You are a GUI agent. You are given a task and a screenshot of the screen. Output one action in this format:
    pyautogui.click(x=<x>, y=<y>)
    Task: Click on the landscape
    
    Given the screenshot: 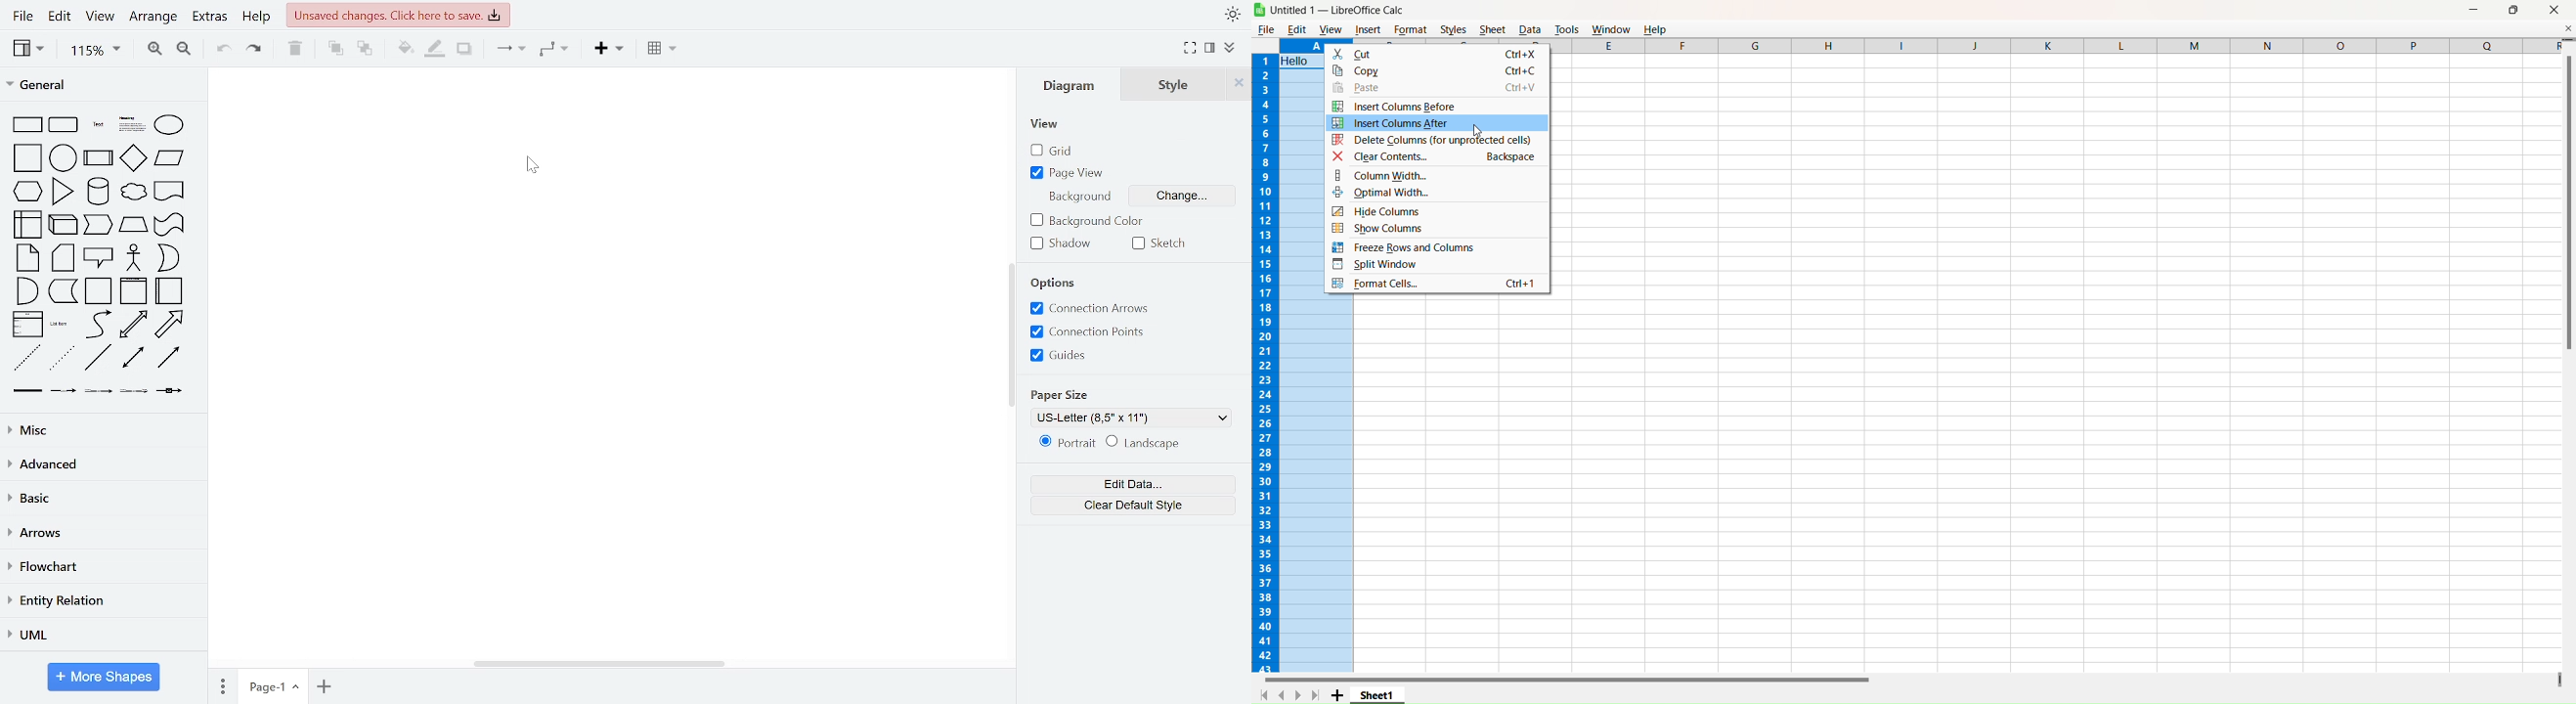 What is the action you would take?
    pyautogui.click(x=1144, y=443)
    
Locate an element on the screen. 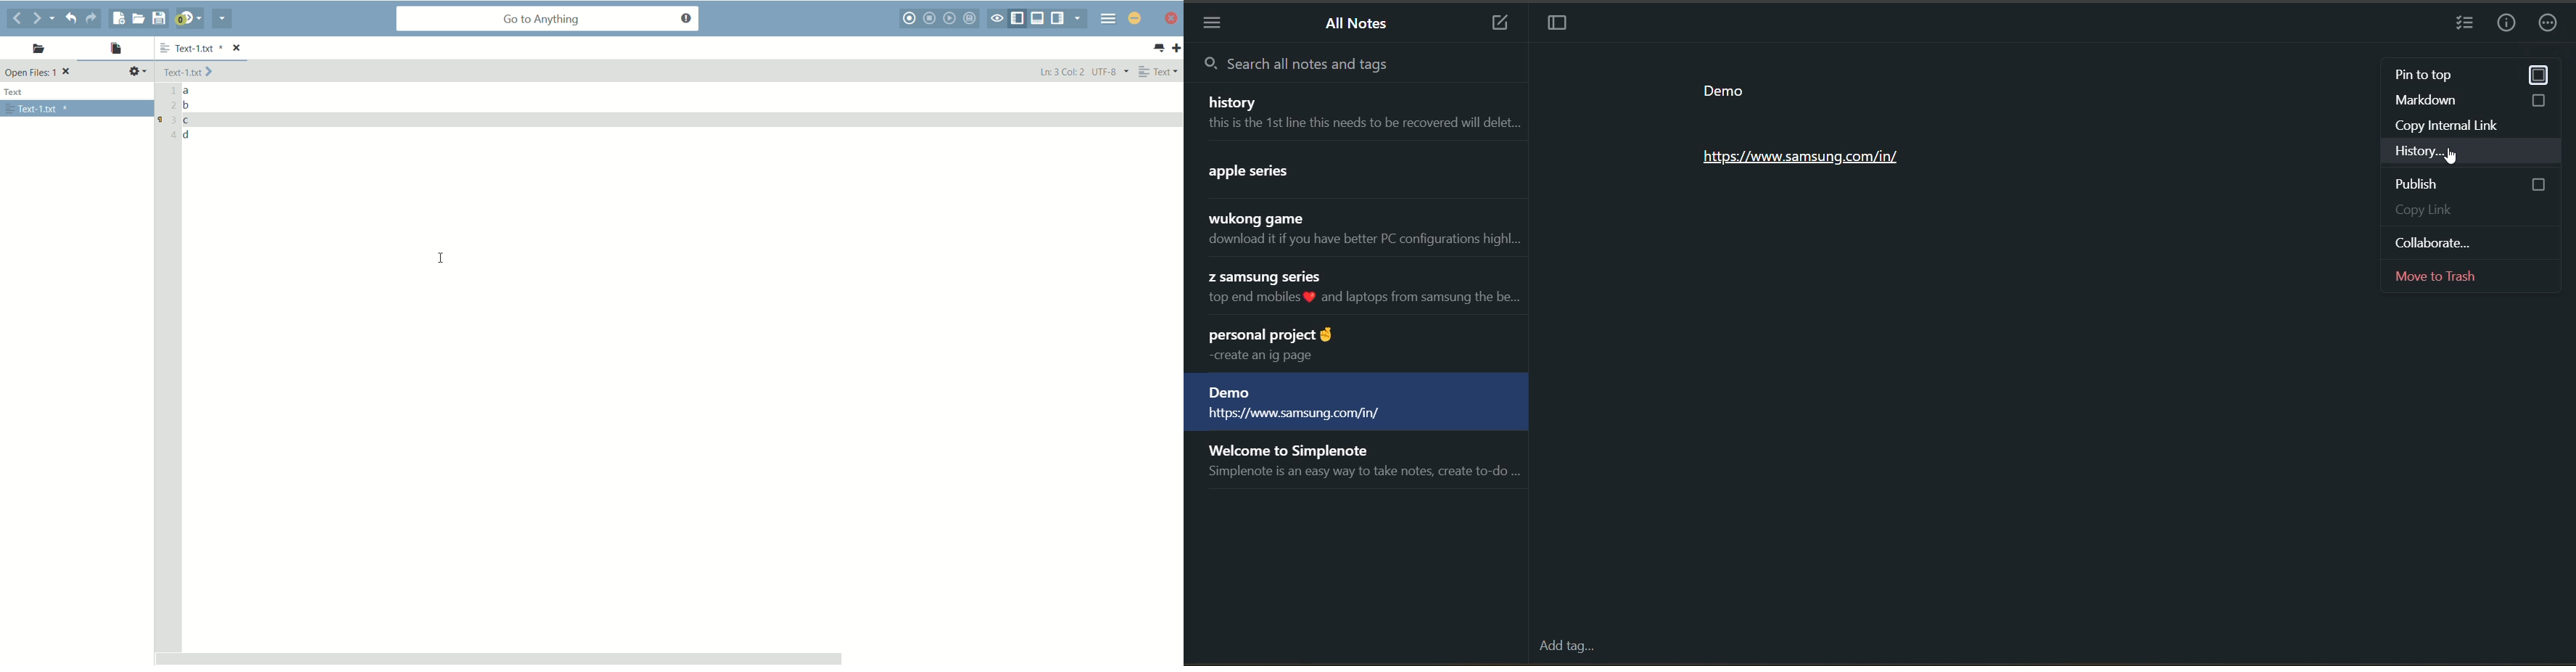 The width and height of the screenshot is (2576, 672). move to trash is located at coordinates (2472, 274).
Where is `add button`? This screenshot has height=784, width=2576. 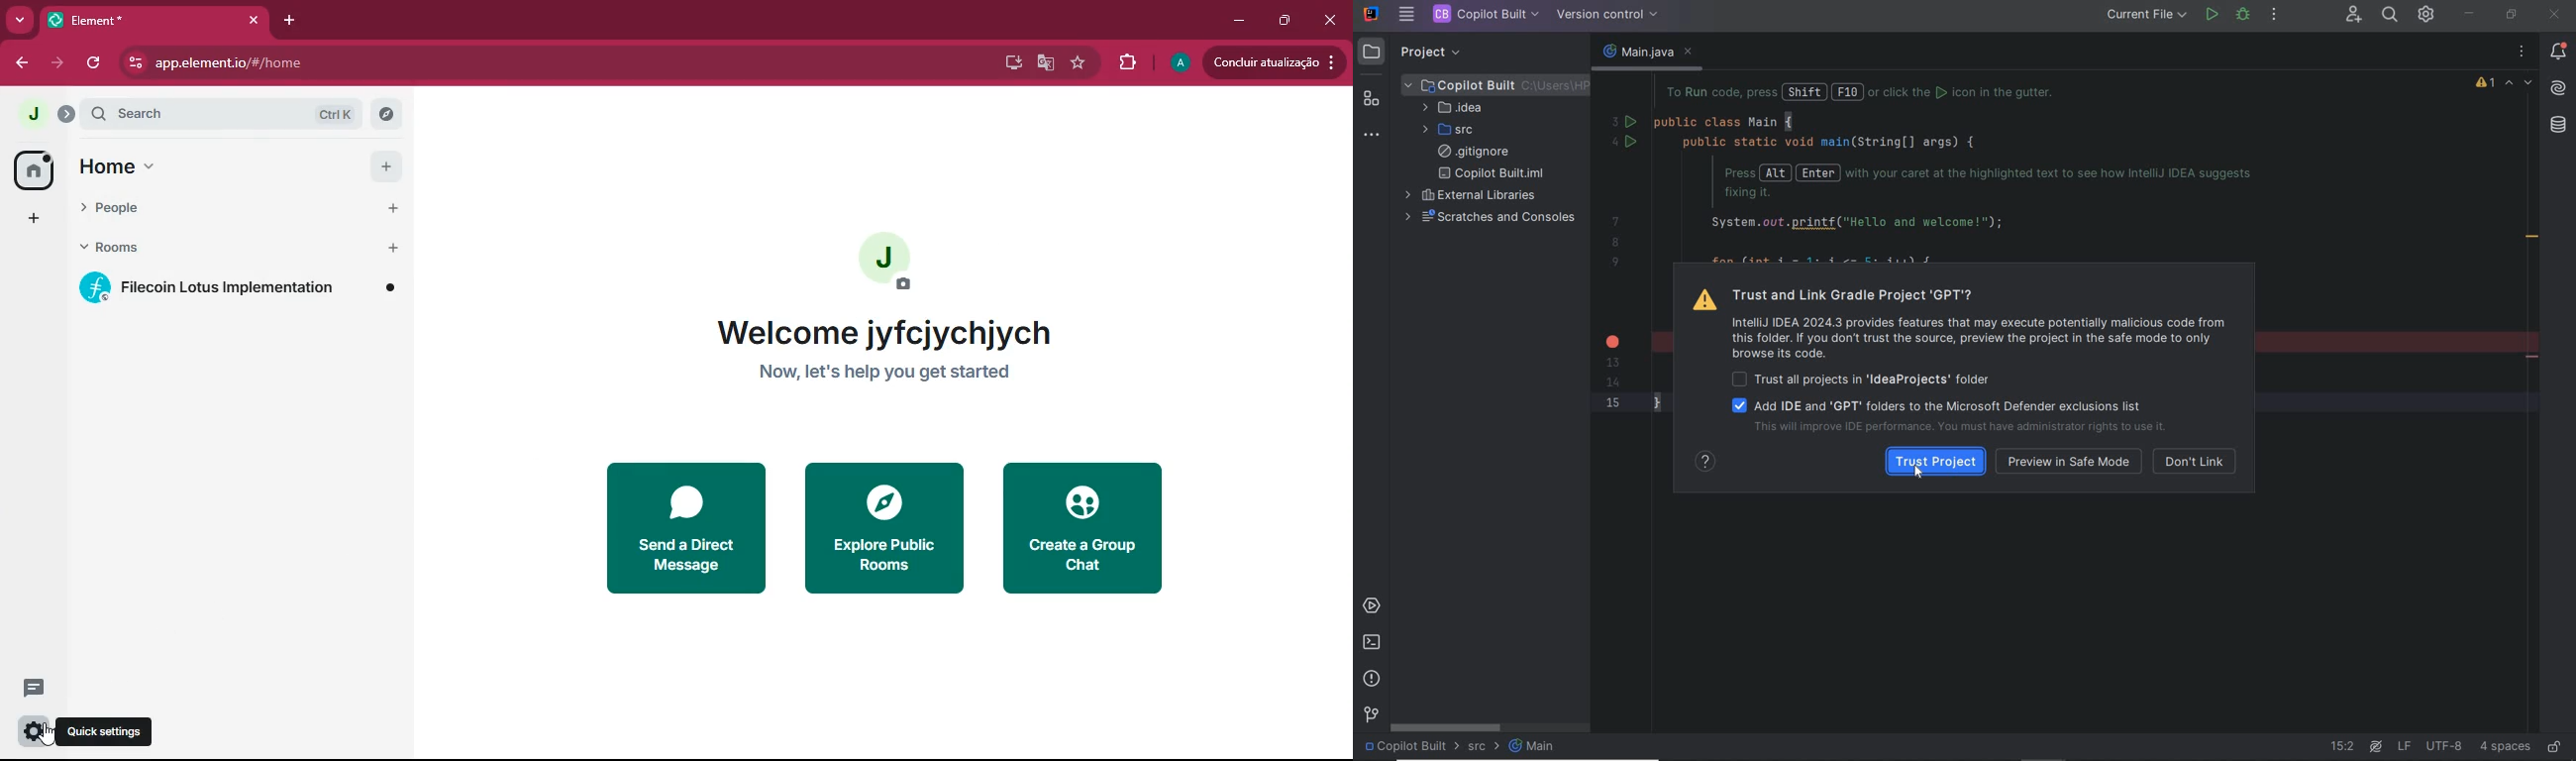 add button is located at coordinates (387, 166).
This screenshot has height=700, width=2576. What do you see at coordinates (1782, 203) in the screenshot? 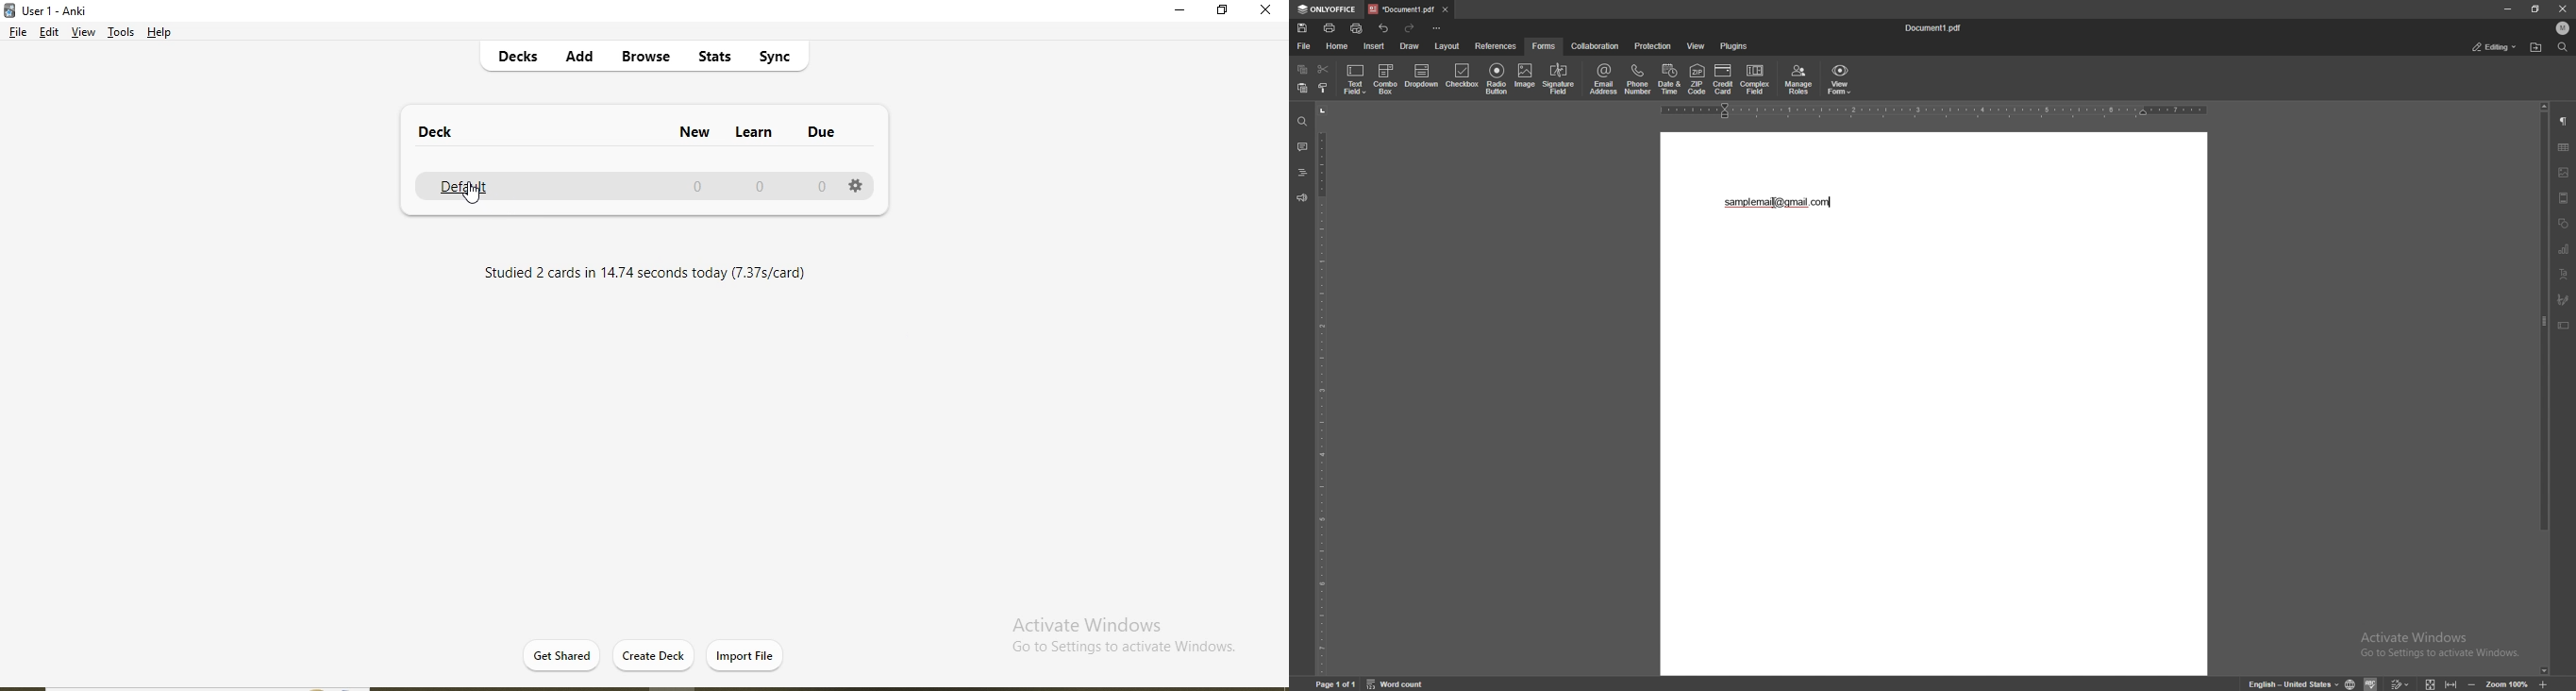
I see `text` at bounding box center [1782, 203].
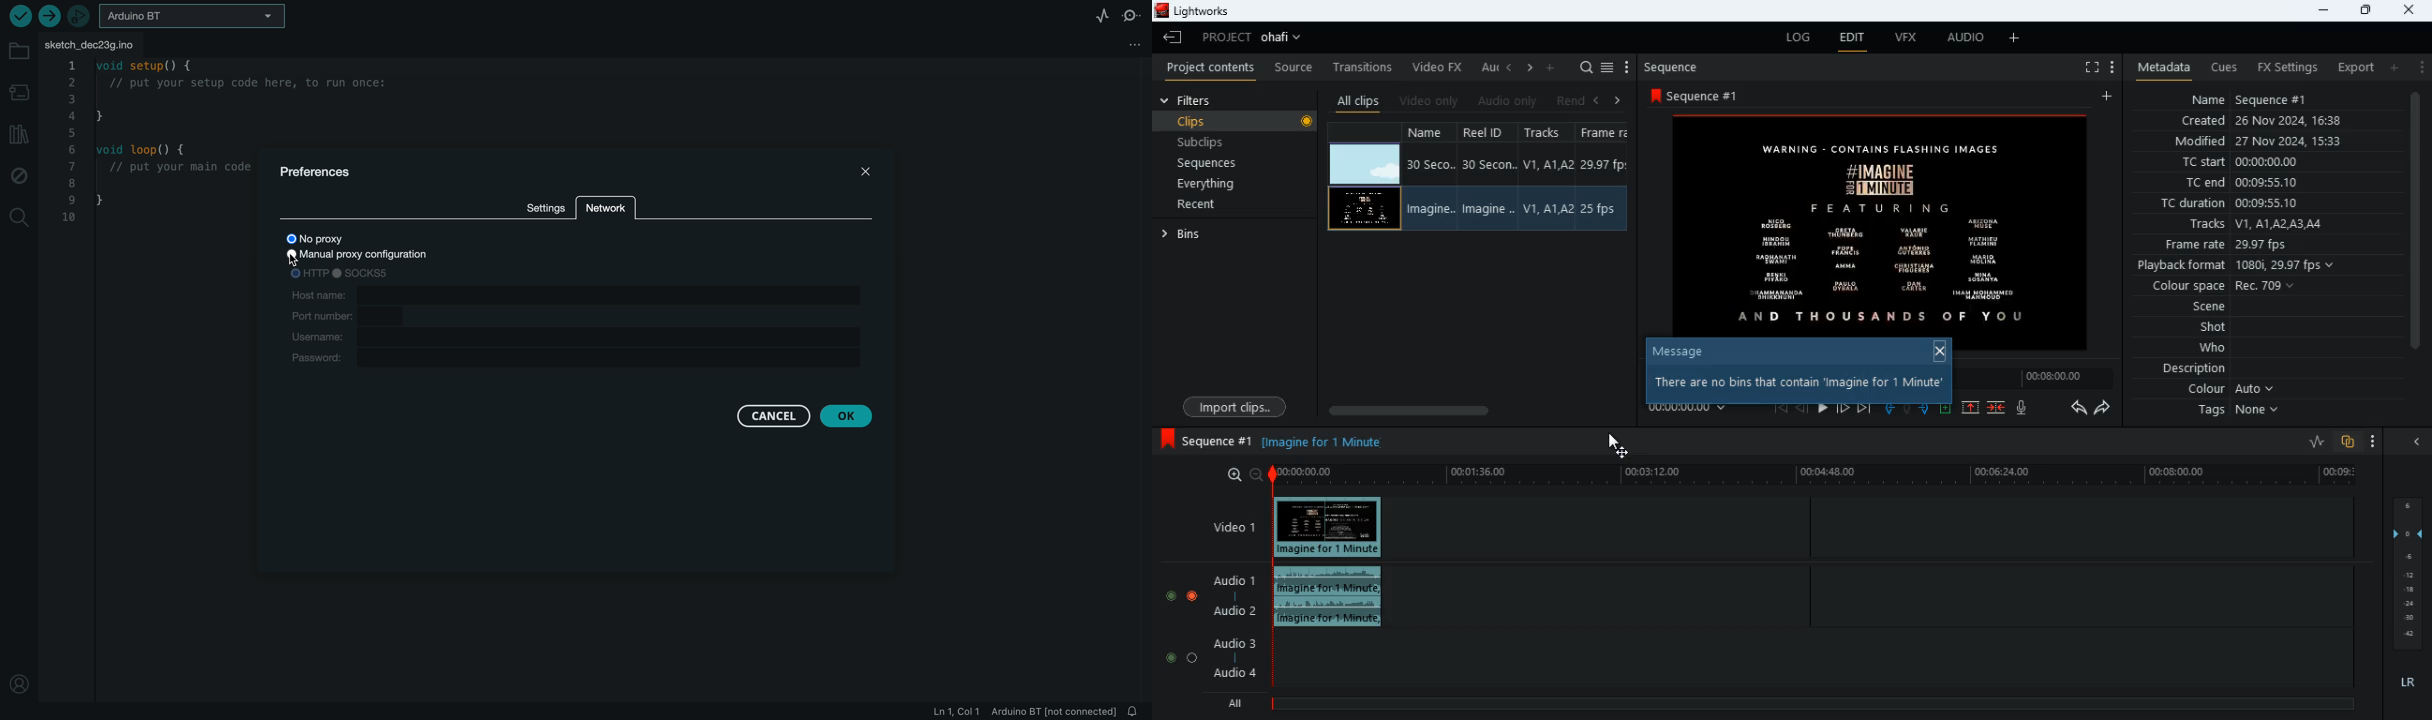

________________________________________

- _PROBLEM TO WORK ON_: Extract, verbatim, the lines of the records starting at the line that contains "This screenshot has height=700, width=2576." and ending at the end of the records, leaving out the pictures.

- _CORRECT OUTPUT_:
This screenshot has height=700, width=2576. What do you see at coordinates (1782, 203) in the screenshot? 
I see `text` at bounding box center [1782, 203].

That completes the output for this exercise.